Three classes of drugs have been developed and approved for the treatment of PAH: Prostanoids (prostacyclin or prostacyclin analogues), endothelin‑1 receptor antagonists (ERAs, e.g., bosentan, sitaxsentan, and ambrisentan), and PDE‑5 inhibitors (sildenafil and tadalafil). All the three classes of medications have been shown to favorably affect hemodynamic parameters as well as to improve functional capacity and exercise tolerance.[42]

In 16‑weeks, double‑blind, placebo‑controlled study of 405 patients, 40 mg tadalafil once daily was well tolerated and provided the best results in terms of improved exercise capacity and quality of life measures and reduced clinical worsening.[43] Sildenafil produced similar results. Moreover, the addition of sildenafil to the therapy of neonates with advanced PAH progression during bosentan monotherapy was associated with a significant improvement of WHO functional class and improved exercise capacity.[44]

When the long‑term outcomes were assessed in a meta‑analysis of 24 articles with 3758 patients, it was found that only intravenous prostacyclin has a proven survival benefit, particularly in patients with severe disease. PDE‑5 inhibitors did not improve mortality. However, there are several limitations to this study including a relatively small sample size and short‑time follow‑up.[45]

Thus, irrespective of the proved efficacy of PDE‑5 inhibitors in improving hemodynamic parameters as well as functional capacity and exercise tolerance in PAH, the long‑term mortality and duration of survival improvement are uncertain and require further research.


The discovery of the mechanisms responsible for NO actions provided the humanity with many clues for understanding normal physiological functions and the treatment of many diseases. There is no doubt that the discovery of PDE‑5 inhibitors is a milestone in innovation and drug discovery. The list of the medical indications of this group is expanding and we would expect greater advances in this respect.
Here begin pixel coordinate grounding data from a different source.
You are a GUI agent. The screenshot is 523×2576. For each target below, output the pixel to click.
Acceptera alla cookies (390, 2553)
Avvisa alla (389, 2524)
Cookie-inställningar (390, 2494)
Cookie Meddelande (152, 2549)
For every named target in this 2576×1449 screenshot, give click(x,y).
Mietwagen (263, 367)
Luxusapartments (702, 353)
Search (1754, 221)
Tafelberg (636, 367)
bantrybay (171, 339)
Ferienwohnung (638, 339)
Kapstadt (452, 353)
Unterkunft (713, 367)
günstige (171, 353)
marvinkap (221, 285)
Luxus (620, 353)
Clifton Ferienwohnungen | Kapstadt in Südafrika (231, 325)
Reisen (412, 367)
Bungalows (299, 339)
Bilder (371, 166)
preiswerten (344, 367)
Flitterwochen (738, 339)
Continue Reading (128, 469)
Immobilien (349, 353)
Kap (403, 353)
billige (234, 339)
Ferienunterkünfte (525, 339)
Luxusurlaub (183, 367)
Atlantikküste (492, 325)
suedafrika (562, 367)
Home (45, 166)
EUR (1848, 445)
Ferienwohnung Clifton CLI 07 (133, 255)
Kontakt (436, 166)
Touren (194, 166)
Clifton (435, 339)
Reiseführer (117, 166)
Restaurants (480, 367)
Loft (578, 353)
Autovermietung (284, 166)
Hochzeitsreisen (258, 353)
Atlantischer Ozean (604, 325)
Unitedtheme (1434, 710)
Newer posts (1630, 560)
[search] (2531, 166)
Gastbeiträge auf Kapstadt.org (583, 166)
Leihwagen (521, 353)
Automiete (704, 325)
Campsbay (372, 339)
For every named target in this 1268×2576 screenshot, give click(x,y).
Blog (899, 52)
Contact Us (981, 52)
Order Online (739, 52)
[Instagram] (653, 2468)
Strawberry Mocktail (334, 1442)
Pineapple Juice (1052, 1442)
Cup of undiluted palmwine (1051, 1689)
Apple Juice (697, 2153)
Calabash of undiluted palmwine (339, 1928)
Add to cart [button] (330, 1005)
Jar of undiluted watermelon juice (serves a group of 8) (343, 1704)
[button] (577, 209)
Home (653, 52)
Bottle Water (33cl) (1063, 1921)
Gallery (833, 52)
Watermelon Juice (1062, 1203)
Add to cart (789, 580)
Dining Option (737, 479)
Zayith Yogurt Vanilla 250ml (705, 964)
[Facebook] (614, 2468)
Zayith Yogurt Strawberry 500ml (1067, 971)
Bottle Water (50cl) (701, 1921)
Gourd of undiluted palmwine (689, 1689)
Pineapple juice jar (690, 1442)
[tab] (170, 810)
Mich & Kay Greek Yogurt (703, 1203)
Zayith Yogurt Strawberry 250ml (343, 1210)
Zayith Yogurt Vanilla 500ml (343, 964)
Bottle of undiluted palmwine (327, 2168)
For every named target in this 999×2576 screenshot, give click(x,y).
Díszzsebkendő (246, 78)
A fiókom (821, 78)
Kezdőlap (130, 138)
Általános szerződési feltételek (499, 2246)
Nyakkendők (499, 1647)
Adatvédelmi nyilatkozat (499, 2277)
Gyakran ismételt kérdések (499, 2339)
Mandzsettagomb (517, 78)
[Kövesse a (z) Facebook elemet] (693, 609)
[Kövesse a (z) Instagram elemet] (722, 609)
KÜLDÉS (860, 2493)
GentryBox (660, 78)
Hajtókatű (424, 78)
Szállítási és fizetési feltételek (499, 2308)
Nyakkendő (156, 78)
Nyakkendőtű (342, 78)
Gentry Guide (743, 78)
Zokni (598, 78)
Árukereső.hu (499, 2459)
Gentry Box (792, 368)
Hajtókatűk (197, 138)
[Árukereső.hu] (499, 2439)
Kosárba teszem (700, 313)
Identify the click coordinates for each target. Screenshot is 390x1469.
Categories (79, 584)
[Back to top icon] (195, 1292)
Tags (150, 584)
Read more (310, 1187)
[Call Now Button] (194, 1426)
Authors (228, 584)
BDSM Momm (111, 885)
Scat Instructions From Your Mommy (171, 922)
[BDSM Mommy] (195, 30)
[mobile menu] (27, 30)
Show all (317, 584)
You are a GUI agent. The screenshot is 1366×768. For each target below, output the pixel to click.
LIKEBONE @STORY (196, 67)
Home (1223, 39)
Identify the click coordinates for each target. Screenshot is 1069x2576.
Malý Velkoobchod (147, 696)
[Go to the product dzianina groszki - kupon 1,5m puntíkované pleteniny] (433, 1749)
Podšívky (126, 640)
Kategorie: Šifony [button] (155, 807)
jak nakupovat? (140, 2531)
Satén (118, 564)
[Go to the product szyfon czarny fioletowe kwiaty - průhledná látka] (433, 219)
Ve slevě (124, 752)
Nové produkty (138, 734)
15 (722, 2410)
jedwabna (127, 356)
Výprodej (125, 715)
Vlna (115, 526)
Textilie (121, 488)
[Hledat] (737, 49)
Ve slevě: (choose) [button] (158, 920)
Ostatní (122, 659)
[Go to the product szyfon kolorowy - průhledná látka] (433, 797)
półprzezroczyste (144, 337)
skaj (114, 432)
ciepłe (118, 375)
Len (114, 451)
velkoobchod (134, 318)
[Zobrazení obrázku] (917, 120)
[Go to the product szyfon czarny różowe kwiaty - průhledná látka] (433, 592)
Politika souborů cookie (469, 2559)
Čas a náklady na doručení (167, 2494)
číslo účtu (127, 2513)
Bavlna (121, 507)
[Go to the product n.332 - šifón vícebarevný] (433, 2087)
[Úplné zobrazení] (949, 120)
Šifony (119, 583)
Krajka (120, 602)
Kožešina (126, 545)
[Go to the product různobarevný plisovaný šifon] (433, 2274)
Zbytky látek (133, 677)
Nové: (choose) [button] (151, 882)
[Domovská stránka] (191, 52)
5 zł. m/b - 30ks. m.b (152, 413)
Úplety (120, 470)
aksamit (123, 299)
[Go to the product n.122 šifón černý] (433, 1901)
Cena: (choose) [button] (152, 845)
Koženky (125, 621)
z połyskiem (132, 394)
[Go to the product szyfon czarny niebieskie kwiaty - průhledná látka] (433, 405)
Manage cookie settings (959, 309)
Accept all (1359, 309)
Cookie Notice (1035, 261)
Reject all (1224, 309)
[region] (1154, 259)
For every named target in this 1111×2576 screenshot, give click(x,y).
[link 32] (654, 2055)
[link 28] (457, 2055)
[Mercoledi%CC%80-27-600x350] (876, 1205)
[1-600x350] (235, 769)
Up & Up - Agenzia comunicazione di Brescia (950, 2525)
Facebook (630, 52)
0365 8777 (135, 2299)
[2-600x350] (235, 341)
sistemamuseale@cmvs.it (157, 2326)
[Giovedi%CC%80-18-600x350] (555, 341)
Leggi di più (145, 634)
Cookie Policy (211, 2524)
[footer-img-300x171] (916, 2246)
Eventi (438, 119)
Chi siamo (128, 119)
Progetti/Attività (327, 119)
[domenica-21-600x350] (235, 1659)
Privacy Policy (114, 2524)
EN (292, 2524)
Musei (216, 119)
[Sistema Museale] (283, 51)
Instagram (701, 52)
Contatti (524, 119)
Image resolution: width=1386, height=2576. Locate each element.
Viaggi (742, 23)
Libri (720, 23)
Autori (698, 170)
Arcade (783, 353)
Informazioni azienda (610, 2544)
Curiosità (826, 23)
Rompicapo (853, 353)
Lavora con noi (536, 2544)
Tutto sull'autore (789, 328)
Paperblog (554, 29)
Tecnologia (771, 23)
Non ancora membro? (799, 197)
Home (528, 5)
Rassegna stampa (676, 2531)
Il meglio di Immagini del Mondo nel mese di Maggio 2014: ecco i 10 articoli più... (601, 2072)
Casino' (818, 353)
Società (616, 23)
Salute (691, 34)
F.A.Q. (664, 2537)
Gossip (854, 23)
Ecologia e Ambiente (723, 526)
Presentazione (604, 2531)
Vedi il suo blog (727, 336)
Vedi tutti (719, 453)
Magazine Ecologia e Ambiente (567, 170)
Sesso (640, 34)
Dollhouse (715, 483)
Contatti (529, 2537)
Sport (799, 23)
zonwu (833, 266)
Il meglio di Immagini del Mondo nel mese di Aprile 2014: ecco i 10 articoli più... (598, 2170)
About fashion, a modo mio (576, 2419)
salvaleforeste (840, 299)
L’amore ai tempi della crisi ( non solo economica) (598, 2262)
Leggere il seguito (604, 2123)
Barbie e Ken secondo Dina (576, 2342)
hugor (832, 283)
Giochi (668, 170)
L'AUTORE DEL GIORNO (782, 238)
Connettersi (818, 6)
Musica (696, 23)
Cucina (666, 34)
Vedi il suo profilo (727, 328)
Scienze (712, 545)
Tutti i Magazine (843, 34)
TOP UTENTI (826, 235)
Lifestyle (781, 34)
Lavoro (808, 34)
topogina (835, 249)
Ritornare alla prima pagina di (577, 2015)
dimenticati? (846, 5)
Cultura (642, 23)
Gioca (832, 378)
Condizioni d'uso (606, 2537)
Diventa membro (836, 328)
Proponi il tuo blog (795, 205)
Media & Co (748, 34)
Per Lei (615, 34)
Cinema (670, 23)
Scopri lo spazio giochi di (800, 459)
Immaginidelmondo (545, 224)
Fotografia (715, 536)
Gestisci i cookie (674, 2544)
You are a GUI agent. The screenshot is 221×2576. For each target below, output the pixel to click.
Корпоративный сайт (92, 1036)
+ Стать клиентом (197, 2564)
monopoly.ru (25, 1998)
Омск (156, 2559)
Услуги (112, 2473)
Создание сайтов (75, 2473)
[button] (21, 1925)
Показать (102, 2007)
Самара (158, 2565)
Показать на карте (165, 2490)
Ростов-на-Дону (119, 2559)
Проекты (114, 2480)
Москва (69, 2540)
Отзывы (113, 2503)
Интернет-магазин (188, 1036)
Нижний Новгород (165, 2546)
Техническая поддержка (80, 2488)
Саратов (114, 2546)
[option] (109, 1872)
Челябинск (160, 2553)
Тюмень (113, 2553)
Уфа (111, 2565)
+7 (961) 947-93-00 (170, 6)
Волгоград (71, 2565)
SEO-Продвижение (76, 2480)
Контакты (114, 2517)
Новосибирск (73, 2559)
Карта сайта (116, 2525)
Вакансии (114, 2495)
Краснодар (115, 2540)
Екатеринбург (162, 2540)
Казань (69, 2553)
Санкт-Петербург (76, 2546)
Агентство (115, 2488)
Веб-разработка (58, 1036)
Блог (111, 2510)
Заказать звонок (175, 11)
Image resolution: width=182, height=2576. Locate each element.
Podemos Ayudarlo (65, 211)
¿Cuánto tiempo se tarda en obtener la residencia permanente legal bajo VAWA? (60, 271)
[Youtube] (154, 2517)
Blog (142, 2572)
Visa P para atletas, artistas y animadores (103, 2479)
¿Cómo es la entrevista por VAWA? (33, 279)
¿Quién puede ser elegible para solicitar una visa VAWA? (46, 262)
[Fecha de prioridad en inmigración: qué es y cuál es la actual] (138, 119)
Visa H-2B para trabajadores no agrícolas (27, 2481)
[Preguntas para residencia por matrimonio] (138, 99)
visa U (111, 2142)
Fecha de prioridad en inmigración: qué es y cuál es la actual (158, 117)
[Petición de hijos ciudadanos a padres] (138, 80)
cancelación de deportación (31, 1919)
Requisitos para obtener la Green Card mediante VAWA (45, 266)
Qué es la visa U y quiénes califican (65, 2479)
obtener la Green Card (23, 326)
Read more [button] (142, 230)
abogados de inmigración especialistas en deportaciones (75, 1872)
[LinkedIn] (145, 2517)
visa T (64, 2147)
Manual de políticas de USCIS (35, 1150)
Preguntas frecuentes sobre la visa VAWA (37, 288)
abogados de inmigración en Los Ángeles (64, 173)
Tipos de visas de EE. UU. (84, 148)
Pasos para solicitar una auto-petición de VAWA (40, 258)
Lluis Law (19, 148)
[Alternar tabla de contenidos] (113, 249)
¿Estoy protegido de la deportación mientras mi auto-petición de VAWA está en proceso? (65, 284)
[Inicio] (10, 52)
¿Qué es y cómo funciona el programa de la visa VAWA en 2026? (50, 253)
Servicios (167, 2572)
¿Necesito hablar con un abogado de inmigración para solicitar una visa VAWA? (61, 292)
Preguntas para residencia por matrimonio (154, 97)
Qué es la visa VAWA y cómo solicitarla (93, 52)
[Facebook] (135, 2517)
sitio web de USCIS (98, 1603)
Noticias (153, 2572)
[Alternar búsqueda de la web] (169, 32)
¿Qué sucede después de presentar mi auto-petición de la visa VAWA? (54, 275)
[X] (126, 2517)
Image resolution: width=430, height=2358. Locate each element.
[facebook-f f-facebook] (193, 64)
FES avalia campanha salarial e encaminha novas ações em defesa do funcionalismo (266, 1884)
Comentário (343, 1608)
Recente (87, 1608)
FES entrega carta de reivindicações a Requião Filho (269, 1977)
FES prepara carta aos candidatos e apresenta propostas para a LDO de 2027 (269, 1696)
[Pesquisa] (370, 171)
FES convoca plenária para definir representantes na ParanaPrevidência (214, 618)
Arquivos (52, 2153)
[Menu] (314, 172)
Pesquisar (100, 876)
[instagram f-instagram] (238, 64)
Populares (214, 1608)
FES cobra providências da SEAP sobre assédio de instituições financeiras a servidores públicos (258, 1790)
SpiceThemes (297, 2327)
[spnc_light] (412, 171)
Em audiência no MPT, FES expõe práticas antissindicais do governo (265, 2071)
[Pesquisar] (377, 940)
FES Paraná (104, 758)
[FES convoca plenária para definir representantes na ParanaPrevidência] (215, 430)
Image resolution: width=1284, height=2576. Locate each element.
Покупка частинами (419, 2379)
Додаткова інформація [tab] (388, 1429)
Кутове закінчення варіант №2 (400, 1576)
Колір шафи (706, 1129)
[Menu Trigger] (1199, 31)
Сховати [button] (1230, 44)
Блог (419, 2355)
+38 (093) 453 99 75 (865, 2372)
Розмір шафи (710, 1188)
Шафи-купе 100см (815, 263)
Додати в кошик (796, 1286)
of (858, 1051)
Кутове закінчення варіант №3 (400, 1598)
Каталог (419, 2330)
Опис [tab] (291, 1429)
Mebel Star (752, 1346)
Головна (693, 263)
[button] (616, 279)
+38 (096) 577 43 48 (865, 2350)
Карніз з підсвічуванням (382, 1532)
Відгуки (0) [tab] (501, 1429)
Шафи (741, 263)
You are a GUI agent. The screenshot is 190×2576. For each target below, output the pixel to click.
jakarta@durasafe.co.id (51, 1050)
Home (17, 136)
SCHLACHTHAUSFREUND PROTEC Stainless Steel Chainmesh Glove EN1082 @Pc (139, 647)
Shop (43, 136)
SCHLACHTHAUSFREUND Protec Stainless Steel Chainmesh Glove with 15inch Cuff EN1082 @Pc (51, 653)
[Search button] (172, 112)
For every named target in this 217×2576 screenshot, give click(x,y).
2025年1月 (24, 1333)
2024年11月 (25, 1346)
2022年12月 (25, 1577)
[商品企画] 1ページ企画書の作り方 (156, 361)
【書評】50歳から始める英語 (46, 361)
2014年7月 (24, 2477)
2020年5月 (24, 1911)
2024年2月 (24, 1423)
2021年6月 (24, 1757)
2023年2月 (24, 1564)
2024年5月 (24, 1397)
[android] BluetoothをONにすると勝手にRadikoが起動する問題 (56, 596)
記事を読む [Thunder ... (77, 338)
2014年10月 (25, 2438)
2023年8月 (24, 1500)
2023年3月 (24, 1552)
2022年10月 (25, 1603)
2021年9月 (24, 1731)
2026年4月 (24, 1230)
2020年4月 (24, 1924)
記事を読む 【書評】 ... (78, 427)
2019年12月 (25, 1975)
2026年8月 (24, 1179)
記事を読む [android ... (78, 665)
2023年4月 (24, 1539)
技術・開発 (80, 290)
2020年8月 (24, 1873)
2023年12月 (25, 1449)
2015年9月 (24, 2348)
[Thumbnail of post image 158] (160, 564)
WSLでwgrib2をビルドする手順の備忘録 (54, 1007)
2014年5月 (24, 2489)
The discovery of long‑acting PDE‑5 inhibitors such as tadalafil and the daily dose regimen has undoubtedly proven to be highly effective in the management of ED from a variety of causes. The use of PDE‑5 inhibitors seems to provide better choice for the treatment of BPH as other drugs used for this condition such as α1 blockers and/or 5‑alphaRIs have been associated with sexual dysfunctions and ejaculatory disorders. However, the combined use of PDE‑5 inhibitors and α1 blockers resulted in additive favorable effects compared with PDE‑5 inhibitors monotherapy. Irrespective of the proved efficacy of PDE‑5 inhibitors in improving hemodynamic parameters as well as functional capacity and exercise tolerance in PAH, the long‑term mortality and duration of survival improvement are uncertain and require further research. Theoretically, PDE‑5 inhibitors would provide many beneficial effects through their anti‑hypertrophic effect on cardiac muscles and anti‑thrombotic effect, thus protecting cardiac functions. However, many clinical trials are underway evaluating the effectiveness of PDE inhibitors in different sets of cardiac diseases.